Sanki Bir Filozof
İran'ın Reformcu Devlet Başkanı Hatemi, son derece kibar ve hürmete layık bir bilge
1999 Kasım'ında Paris'e yaptığı dört günlük devlet ziyareti öncesi Fransız gazetelerinde çıkan tam sayfa haberlerde sadece Iran'dan gelecek bir devlet adamından değil bir filozoftan söz ediliyordu. İnsanların yüzünü okumakta azçok fikir sahibi herhangi biri, onun sadece fotoğraflarına bakarak da yeryüzünde çok az yüzde vuk'u bulabilecek güzelliği görür. Hukuk, felsefe ve din eğitimiyle birlikte besbelli ki Fatiha suresinde belirtildiği üzere 'dosdogru olmaya' inanmış biri. Ansiklopedi olmak için değil, dünyaya katkıda bulunmak üzere yola çıkmış ama nefsi kendisini aşan ve vücudunu adeta güzel bir elbiseye askı gibi bırakmış bir entelektüel de değil.

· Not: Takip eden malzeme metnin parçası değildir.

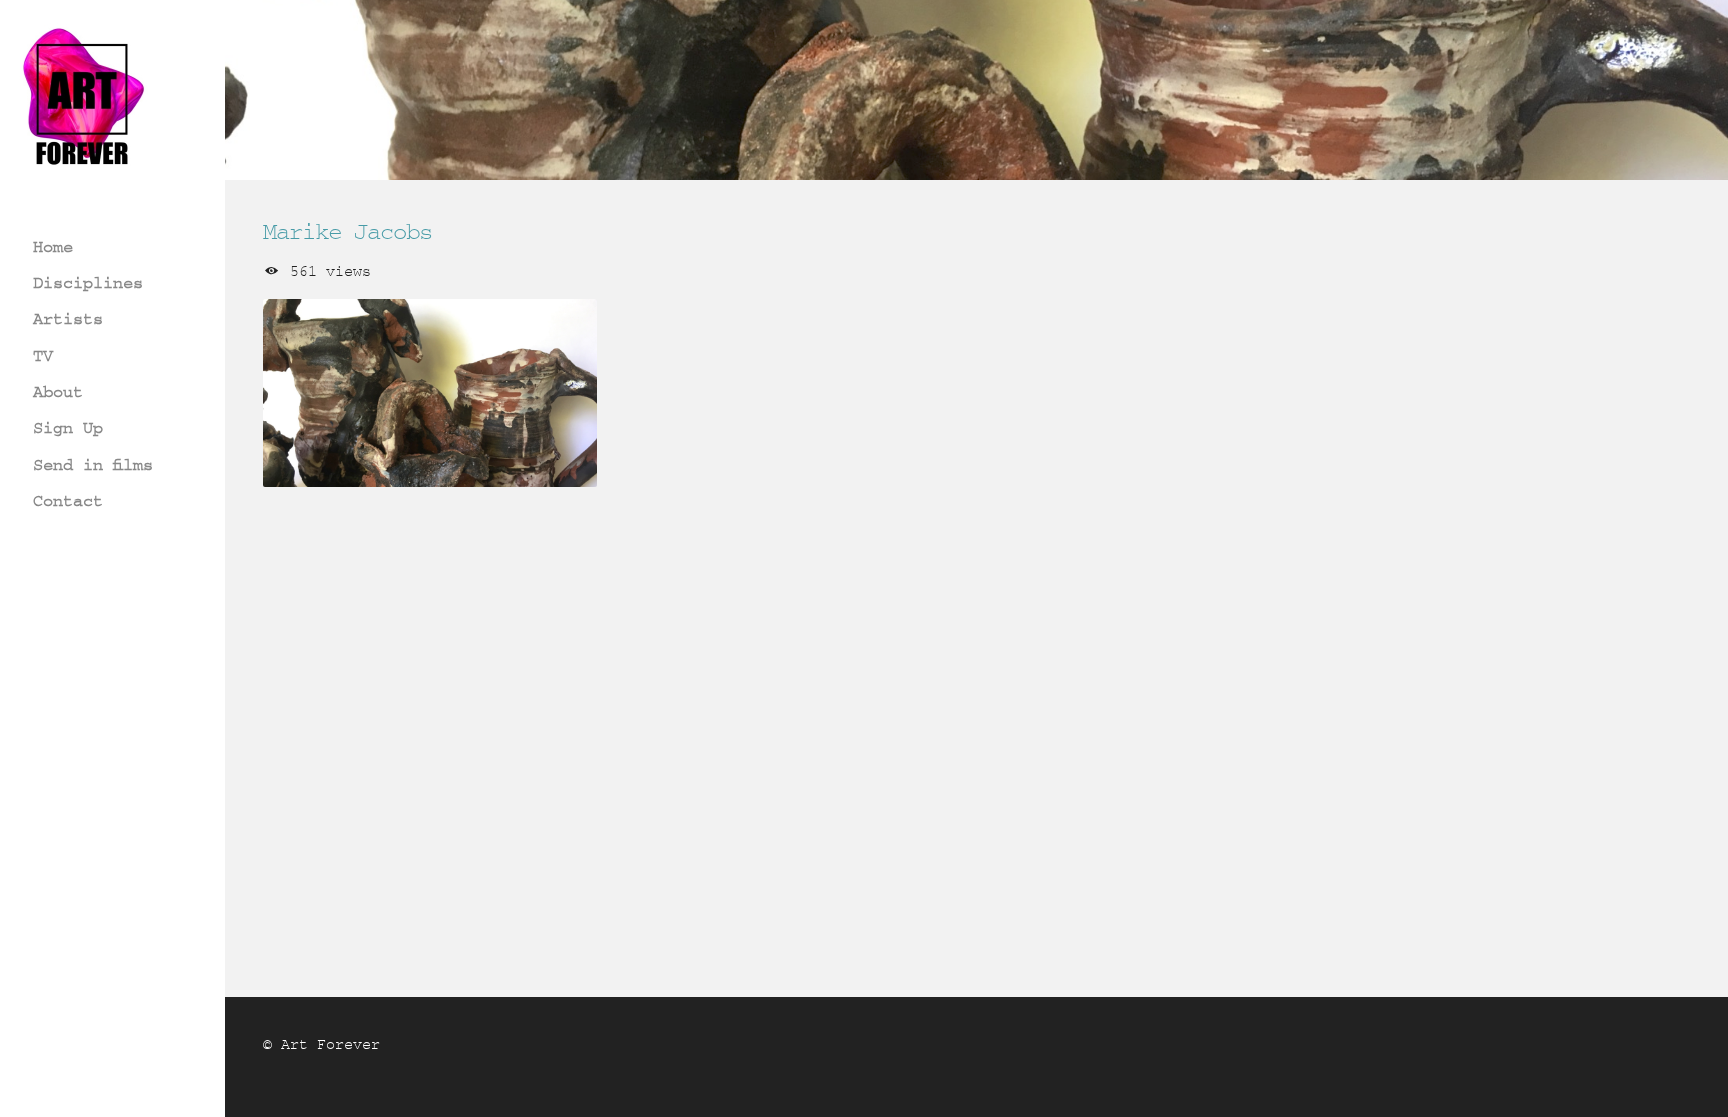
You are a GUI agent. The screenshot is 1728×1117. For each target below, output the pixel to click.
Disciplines (88, 282)
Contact (68, 500)
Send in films (93, 464)
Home (53, 246)
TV (43, 355)
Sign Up (68, 427)
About (58, 391)
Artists (68, 318)
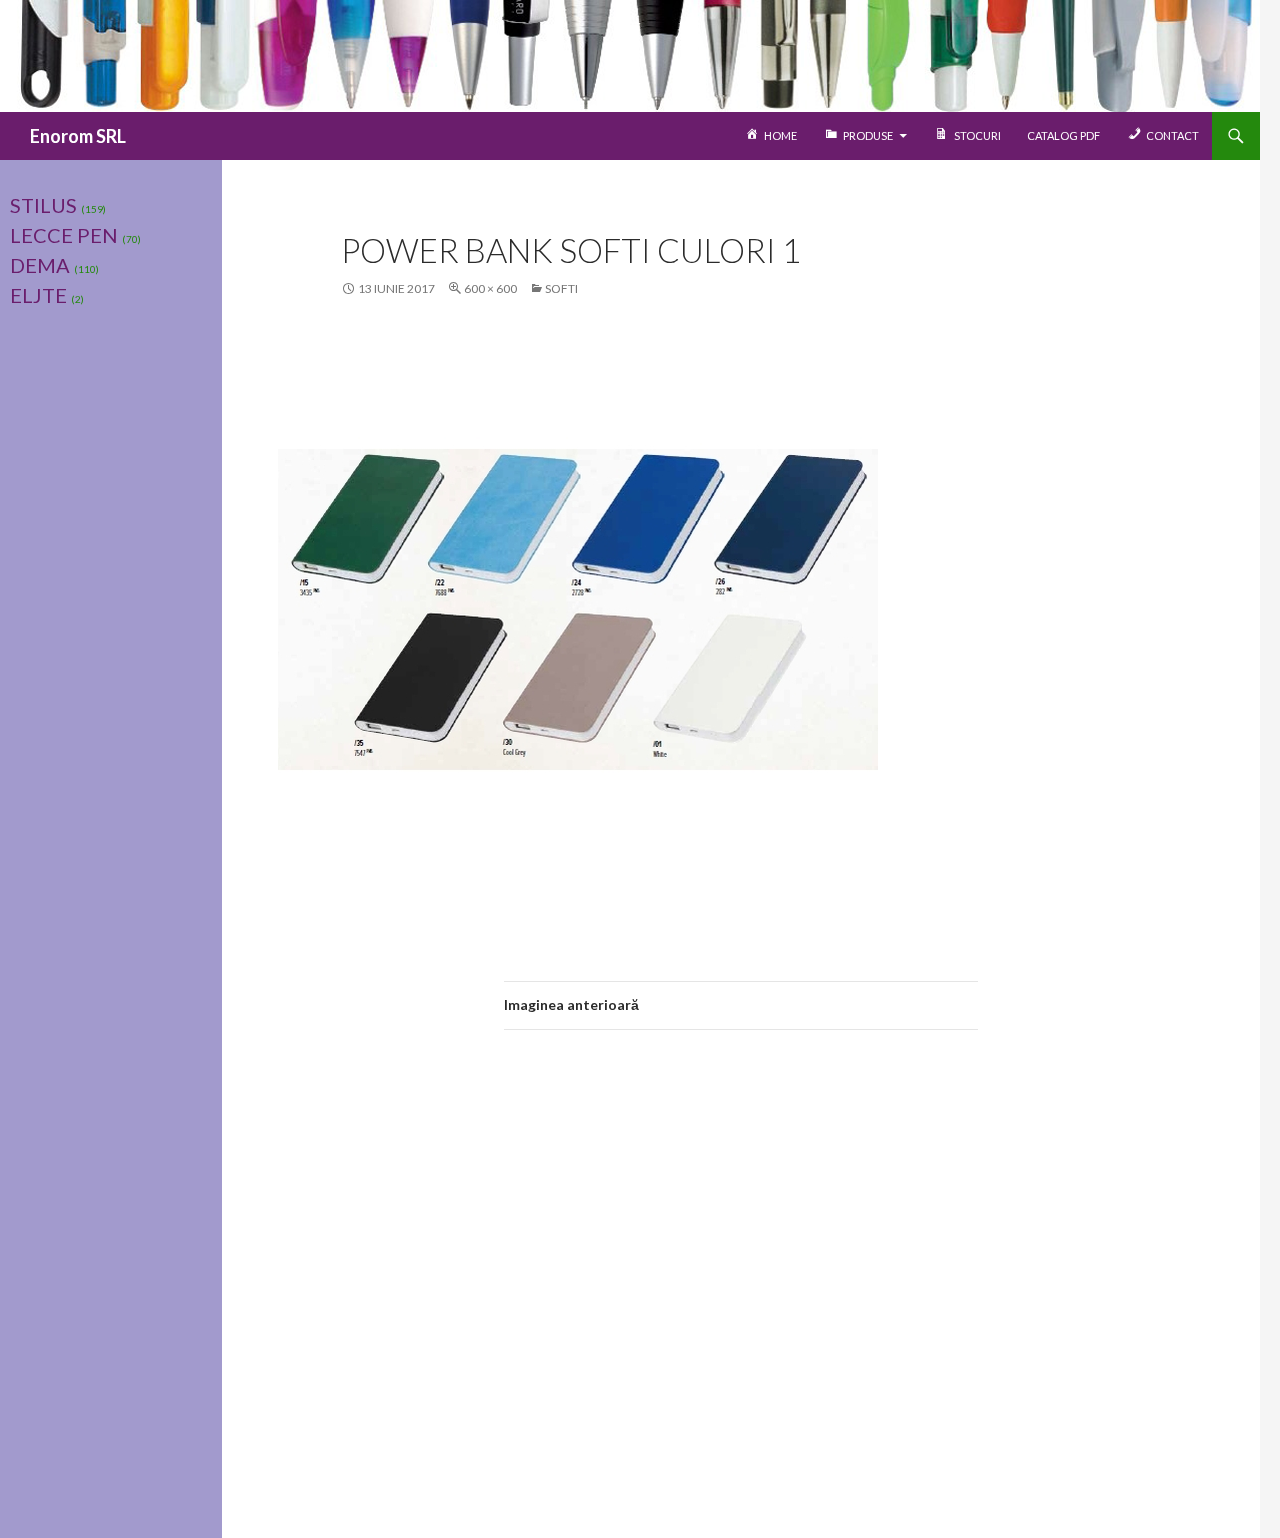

Bilginin vücud bulduğu biri. O batıdan doğuya güzel gördüğü ne varsa reddetmemiş, sevmiş, sevdiklerini de başkalarıyla paylaşan, çalışkan, alçakgönüllü, son derece kibar, mütavazı, kadirşinas, yaradılıştan ve yaşayarak da asil, hürmete layık bir bilge. Geçen hafta Paris'te, UNESCO'da onun önderliğiyle başlatılan 'Medeniyetler arası diyalog' toplantılarında yaptığı konuşmada; 'Dünya onlar olmasaydı neye benzerdi' diye sayarken Buda'nın gülümsemesini, Hz. İsa'nın aşkını, Hz. Musa'nın merhametini, Kuran'ın ayetlerini, Doğu'da ve Batı'daki bütün önemli alimleri, Platon'u, İbni Sina'yı, Farabi'yi, Hegel'i, Pascal'ı, aydınlanma çağını, romantik akımı, bilge Yunan deliliğini, Fars şiirini, Bach'ı, Beethoven'i, Mozart'ı insanlık mirasının her büyüğünü, dönemini andı. Figaro gazetesinin; 'Gençler yani 97'de sizi iktidara taşıyanlar düş kırıklığına uğradı. Reformları yeterli görmediler' sorusuna yanıtı da etkileyiciydi: 'Sizinle aynı görüşteyim. Bu canlılık, bu ümid eskiye kıyasla daha az kuvvetli İran'da... Bu düşkırıklığı bizim diktatoryal geçmişimizin sonuçları. Bizim neslin mantalitesi diktatorlük rejimi dahilinde gelişti. Bu sebeple gençler onların içinde bir kurtarıcı arıyorlardı ve bütün beklentilerini onun üzerine koydular. Beni gençlerden ayıran şey; ben demokrasinin bir proje değil bir süreç olduğuna inanıyorum. Kısa vadede beklentilerinin gerçekleşmemesi bu nedenle onları memnun etmedi. Ama inanıyorum ve ümid ediyorum ki; toplum şiddete başvurmadan daha büyük bir olgunluğa ulaşacak ve demokratik reformlarını, hedeflerini gerçekleştirecek'.